Town Counsel Law & Litigation, LLC proudly serves as general counsel for many towns and villages located in Shawano and Waupaca counties. One question that recently emerged for many of our municipal clients is whether opening town roads for ATV and UTV-operator use presents any significant legal issue or concern.

In our experience, common questions include:

  • Can a municipality require ATV/UTV operators to carry liability insurance for coverage of accidents with vehicles?
  • Can a municipality set a speed limit for ATV/UTV riders that is lower than what is posted for regular vehicular traffic?
  • Can a municipality require an ATV/UTV rider to have a valid Wisconsin Driver’s License to operate on a town road?

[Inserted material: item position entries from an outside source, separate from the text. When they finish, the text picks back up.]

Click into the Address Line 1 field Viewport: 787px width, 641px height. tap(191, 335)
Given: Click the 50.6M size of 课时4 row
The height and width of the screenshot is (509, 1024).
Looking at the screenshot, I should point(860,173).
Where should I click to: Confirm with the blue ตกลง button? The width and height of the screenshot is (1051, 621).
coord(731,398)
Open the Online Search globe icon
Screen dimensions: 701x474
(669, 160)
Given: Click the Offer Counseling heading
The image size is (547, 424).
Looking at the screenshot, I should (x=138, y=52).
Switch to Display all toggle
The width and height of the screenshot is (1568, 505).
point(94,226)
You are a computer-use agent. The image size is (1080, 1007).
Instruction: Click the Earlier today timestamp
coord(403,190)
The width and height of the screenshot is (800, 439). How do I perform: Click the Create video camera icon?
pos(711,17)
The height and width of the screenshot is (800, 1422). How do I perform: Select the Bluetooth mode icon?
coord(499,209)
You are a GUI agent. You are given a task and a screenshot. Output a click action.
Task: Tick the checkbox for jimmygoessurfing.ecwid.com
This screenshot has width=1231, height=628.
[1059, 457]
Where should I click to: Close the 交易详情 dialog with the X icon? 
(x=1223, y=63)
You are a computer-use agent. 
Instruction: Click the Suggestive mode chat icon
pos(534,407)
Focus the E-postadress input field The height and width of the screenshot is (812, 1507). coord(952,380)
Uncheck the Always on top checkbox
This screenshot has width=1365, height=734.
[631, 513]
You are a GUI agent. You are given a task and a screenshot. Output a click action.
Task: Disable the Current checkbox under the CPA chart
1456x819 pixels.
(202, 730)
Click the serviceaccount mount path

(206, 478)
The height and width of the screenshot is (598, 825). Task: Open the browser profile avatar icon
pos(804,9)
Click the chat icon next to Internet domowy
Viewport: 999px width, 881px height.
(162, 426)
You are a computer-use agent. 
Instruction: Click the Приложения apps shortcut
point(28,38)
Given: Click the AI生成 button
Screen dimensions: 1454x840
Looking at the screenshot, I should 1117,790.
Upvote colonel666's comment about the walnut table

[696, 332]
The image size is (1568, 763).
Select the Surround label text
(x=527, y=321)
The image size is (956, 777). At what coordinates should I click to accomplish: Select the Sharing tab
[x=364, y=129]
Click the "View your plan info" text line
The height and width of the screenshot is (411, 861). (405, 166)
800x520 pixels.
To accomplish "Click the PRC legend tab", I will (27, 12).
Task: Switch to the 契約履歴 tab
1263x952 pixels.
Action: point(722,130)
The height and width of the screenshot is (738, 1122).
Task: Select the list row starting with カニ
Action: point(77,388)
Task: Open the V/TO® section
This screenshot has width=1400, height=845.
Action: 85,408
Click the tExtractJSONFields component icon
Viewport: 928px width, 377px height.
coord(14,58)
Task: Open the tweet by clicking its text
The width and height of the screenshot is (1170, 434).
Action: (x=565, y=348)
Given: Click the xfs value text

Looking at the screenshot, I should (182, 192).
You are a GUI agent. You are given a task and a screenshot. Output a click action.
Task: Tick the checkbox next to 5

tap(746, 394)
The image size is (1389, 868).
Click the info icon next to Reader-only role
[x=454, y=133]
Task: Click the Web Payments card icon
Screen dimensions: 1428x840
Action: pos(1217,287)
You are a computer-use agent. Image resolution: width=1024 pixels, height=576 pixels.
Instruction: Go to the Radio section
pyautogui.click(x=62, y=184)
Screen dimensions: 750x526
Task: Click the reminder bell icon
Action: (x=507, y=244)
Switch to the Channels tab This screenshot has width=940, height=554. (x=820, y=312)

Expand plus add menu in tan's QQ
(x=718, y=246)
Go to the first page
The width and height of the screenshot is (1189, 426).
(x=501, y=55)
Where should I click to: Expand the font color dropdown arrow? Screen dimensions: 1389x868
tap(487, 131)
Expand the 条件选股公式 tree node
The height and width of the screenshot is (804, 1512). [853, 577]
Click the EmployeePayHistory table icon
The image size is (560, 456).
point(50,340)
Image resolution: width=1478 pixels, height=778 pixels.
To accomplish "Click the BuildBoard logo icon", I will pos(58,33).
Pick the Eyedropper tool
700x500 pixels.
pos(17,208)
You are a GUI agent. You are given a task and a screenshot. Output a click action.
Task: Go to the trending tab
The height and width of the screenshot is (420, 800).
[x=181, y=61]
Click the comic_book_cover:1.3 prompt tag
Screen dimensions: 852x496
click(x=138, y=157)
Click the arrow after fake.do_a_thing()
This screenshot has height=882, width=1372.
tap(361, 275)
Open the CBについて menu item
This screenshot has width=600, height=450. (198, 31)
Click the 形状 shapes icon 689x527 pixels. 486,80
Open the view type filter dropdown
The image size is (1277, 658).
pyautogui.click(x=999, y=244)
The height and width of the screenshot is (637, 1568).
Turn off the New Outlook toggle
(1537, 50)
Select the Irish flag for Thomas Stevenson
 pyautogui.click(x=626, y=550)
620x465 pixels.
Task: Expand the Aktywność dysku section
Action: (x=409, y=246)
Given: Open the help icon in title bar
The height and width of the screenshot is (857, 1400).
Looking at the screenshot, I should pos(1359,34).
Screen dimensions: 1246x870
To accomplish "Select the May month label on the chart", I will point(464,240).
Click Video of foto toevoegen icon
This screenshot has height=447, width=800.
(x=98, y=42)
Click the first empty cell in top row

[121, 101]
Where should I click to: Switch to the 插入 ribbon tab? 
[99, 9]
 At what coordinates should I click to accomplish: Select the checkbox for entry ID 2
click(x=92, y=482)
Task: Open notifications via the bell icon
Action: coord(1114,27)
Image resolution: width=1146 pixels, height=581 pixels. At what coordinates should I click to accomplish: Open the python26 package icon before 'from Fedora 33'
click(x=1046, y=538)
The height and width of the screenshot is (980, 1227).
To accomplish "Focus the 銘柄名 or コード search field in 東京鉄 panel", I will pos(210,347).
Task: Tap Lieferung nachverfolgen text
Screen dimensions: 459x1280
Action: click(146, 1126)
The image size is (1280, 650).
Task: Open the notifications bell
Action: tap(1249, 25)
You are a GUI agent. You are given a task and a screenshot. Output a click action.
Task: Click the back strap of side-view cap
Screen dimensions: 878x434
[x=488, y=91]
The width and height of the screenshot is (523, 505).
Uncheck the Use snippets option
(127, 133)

The answer to all of the above questions is “no”.

A valid ordinance must be in harmony with state law. In other words, a town cannot enact an ordinance that is more restrictive than a state statute of “uniform”, or statewide, concern. State statutes dictate the rules of the road, including those for the operation of ATVs and UTVs. Essentially, a town has the discretion to determine what town roads ATV and UTV operators may use. However, once those roads are opened for ATV/UTV use, who can use them and how has largely already been determined by the legislature.

Enforcement of citations for violations of ATV/UTV ordinances has also been a common concern. If a town or village does not have its own police force, it must rely on the sheriff’s department to provide patrol and issue citations. If a citation is issued for the violation of an ATV/UTV ordinance, it is the municipality’s responsibility provide an attorney to prosecute that ticket in court.

Finally, and perhaps most importantly, residents may not be aware that the penalties for drunk driving do not apply to ATV/UTV operators as they do to those operating a motor vehicle. No points will be assessed against an ATV/UTV operator’s Wisconsin Driver’s License as a result of him or her operating while intoxicated. A 1st offense Operating While Intoxicated (OWI, referred to in other states as a DUI) citation for a person driving a car carries with it a minimum 6-month revocation of their driver’s license, as well as minimum forfeitures and costs of approximately $800. An ATV/UTV operator who drives drunk is subject only to a penalty ranging from $150 to $300, with no points assessed against, or revocation of, their driving privileges. See. Wis. Stat. § 23.33(13)(b)

It is up to the governing body to consider the issue and determine whether the “recreational value” of ATV/UTV use on all or certain public roadways outweighs the “possible dangers, public health, liability aspects, terrain involved, and traffic volume.”